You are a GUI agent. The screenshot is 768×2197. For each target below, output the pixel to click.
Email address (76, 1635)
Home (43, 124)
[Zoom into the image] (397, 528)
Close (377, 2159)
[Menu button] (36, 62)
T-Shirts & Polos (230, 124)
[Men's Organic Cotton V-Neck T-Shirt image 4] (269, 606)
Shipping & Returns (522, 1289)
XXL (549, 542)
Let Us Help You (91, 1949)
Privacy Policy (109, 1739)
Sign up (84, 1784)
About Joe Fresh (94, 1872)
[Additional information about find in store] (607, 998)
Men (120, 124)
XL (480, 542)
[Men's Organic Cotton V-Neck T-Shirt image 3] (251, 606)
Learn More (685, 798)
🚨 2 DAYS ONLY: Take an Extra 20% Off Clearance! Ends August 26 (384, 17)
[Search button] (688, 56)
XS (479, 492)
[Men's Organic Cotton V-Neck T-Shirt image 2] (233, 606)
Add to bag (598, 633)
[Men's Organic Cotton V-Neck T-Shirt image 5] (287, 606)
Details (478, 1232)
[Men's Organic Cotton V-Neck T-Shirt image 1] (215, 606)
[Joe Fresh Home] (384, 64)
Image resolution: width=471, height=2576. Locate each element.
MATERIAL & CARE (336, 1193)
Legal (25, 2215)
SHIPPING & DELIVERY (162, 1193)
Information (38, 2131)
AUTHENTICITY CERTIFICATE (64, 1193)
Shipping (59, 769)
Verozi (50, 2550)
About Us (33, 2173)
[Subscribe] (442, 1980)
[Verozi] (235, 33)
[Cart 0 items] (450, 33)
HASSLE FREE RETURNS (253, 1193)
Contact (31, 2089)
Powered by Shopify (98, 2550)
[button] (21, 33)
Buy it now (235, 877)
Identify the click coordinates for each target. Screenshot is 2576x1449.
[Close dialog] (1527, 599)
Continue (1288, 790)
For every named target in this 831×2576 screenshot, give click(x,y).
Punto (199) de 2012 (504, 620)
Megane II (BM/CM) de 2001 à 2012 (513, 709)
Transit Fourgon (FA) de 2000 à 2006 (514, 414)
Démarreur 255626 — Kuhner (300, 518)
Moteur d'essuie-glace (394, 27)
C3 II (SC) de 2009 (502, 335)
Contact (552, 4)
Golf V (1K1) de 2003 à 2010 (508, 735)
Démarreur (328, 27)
########
Task brief: The line above containing "T-Shirts & Polos (230, 124)", the line containing "About Joe Fresh (94, 1872)", and every line between them are to be transcribed exactly; no other line is wanted.

Expected output:
T-Shirts & Polos (230, 124)
[Men's Organic Cotton V-Neck T-Shirt image 4] (269, 606)
Shipping & Returns (522, 1289)
XXL (549, 542)
Let Us Help You (91, 1949)
Privacy Policy (109, 1739)
Sign up (84, 1784)
About Joe Fresh (94, 1872)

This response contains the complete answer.